Algorithm: dynamic min-funding revocation.

Example

VM 1: 100 shares
VM 2: 100 shares

Total memory: 400 mb

VM 1 starts running, acquire 256 mb for 100 shares
price = 100/256 = 0.4

VM2 starts running, gets remainder: 144 MB for 100 shares
price = 100/144 = 0.69

When VM2 wants more memory, it comes from VM1

Now VM1 has 200 MB, VM1 has 200 MB, both pay same price - in equilibrium


NOTE: reclamation is kind of expensive; need to activate balloon or
swap pages.

QUESTION: is this the right policy? It doesn't guarantee timeliness,
just a minimum. NOTE: Real problem is not minimum guarantee, but how
to efficiently use memory above that.

---------
PREVENTING UNDERUSE OF MEMORY:

Problem: OS may have memory it is not using, e.g. free list or pages
not being referenced (e.g. non-pageable kernel pages that aren't
referenced). Could be better used in another VM.

QUESTION: does this problem arise in a normal OS?
ANSWER: yes, but handled by normal working set or clock algorithm -
unreferenced pages get replaced

QUESTION: why different in a VMM?
ANSWER: don't want to take a specific page (leave that to OS), but
want to measure memory usage and reclaim any page (with balloon)

SOLUTION:
Tax on idle memory
Concept: charge more for unused memory than used memory -- represents
a lost opportunity

Tax = t
Normal cost = 1
Taxed cost = 1/(1-t)
t = 0 --> taxed cost = 1, normal cost (counts as one page)
t = 0.5 -> taxed cost = 2, one idle page counts as two used pages
t = 1 --> taxed cost = infinite (counts as infinite pages)


Shares per page = shares / pages * (frac-used + taxed-cost*frac-idle)

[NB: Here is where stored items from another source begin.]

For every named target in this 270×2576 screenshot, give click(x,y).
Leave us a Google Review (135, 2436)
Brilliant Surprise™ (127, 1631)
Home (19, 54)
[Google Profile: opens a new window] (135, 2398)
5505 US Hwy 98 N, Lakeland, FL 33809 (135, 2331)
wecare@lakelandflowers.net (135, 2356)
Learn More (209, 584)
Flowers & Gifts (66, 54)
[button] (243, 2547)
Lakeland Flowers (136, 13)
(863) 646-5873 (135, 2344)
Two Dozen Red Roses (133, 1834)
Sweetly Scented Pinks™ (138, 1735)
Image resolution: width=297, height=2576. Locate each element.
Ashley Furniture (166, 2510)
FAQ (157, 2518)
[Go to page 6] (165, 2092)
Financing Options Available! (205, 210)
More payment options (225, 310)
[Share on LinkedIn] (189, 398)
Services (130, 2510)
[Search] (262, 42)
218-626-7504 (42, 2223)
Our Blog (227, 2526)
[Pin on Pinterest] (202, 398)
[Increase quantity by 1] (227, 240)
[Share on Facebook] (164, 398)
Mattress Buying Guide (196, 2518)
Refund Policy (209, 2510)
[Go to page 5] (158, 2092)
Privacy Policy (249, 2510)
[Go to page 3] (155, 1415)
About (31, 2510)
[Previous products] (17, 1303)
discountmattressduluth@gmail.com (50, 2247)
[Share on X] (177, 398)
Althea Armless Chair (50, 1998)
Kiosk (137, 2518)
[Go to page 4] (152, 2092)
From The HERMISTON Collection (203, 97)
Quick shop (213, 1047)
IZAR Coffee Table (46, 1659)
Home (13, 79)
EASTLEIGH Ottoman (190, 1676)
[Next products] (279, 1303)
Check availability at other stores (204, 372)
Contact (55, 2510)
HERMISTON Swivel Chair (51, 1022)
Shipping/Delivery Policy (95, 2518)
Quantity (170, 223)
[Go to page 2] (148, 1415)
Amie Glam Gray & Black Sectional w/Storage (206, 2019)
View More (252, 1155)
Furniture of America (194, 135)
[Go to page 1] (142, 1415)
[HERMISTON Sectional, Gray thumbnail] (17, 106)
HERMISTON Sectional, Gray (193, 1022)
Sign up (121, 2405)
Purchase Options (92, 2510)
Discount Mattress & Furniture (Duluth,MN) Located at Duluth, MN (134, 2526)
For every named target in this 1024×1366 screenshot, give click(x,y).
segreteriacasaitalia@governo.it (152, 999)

Example: tax rate - 0.5, 50% of pages idle, 100 shares, 100 pages

t = 0 rate = 100/100*(0.5 + 0.5) == 1
t = 0.5 rate = 100/100*(0.5 + 1) = 0.66
t = 1 rate = 100/100*(0.5+inf) = 0

Result: when pages needed, rate will look lower for those needing
pages

VMware choice: 0.75 ->

----------

Detecting idle fraction:
QUESTION: how different than determining idle pages in an OS?
ANSWER: want to avoid bad interaction with OS page maangement
SOLUTION: randomly scan 100 pages every 30 seconds per vm, use as a
statistical estimate. Can by making page invalid, catching trap in VMM

QUESTION: from scan rate, how do you compute idleness?
QUESTION: how do you handle fluctuation?

ANSWER: Exponentially Weighted Moving Average:
new value = x*last sample + (1-x) old value

How choose x?
- high x weights towards recent values, responds quickly
- low x weights history more, takes a while to respond

QUESTION: what do you want in this situation?
ANSWER: quickly respond to needs for more memory, slowly handle
decrease.
HOW DONE: pick max of slow + fast average (plus one for current
period)


----------------------
Other policies

- Admission control: ensure that only run if you have enough memory
(memory for all min, memory+swap for all max)

- Usage levels to trigger behavior:
- balooning
- swapping pages
- suspend a VM